Nuclear fourth-order symmetry energy and its effects on neutron star properties in the relativistic Hartree-Fock theory

TL;DR

This study investigates the nuclear fourth-order symmetry energy using relativistic mean-field and Hartree-Fock theories, revealing its impact on neutron star properties and highlighting the importance of Fock terms in the equation of state.

Contribution

It provides a detailed analysis of the fourth-order symmetry energy within covariant density functional theory and its effects on neutron star characteristics, emphasizing the role of Fock terms.

Findings

Fock terms suppress fourth-order symmetry energy at high densities.

RHF predicts smaller transition densities and proton fractions than RMF.
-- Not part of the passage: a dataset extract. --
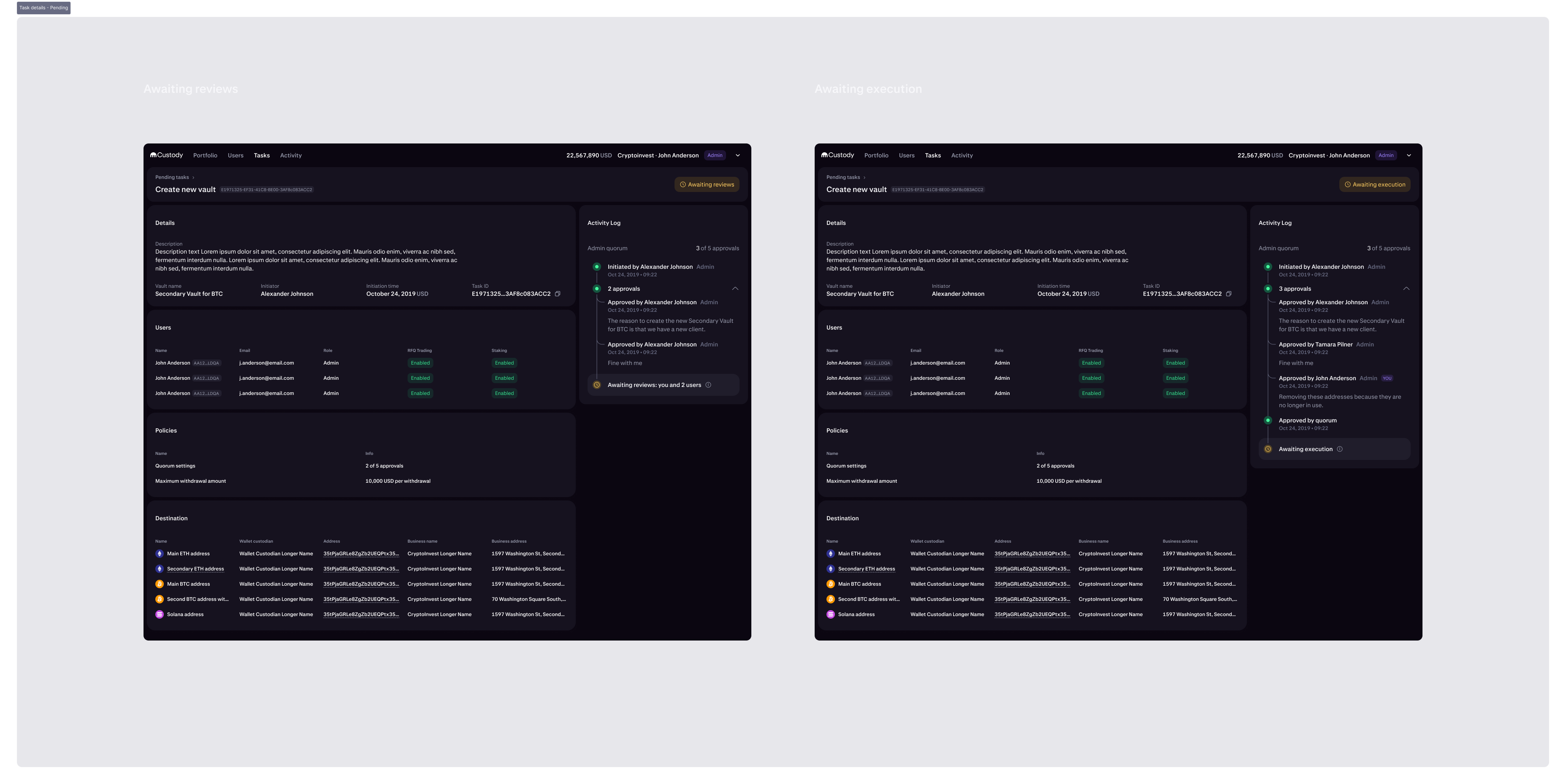Click Main ETH address Ethereum icon in Awaiting execution screen
This screenshot has width=1566, height=784.
pyautogui.click(x=830, y=554)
An anti-correlation between transition density and symmetry energy slope L.

Abstract

Adopting the density dependent relativistic mean-field (RMF) and relativistic Hartree-Fock (RHF) approaches, the properties of the nuclear fourth-order symmetry energy $S_4$ are studied within the covariant density functional (CDF) theory. It is found that the fourth-order symmetry energies are suppressed in RHF at both saturation and supranuclear densities, where the extra contribution from the Fock terms is demonstrated, specifically via the isoscalar meson-nucleon coupling channels. The reservation of $S_4$ and higher-order symmetry energies in the nuclear equation of state then affects essentially the prediction of neutron star properties, which is illustrated in the quantities such as the proton fraction, the core-crust transition density as well as the fraction of crustal moment of inertia. Since the Fock terms enhance the density dependence of the thermodynamical potential, the RHF calculations predict systematically smaller values of density, proton fraction and pressure at the core-crust transition boundary of neutron stars than density dependent RMF ones. In addition, a linear anti-correlation between the core-crust transition density $\rho_t$ and the density slope of symmetry energy $L$ is found which is then utilized to constrain the core-crust transition density as $\rho_t\thicksim[0.069, 0.098]~\rm{fm}^{-3}$ with the recent empirical information on $L$. The study clarifies the important role of the fourth-order symmetry energy in determining the properties of nuclear matter at extreme isospin or density conditions.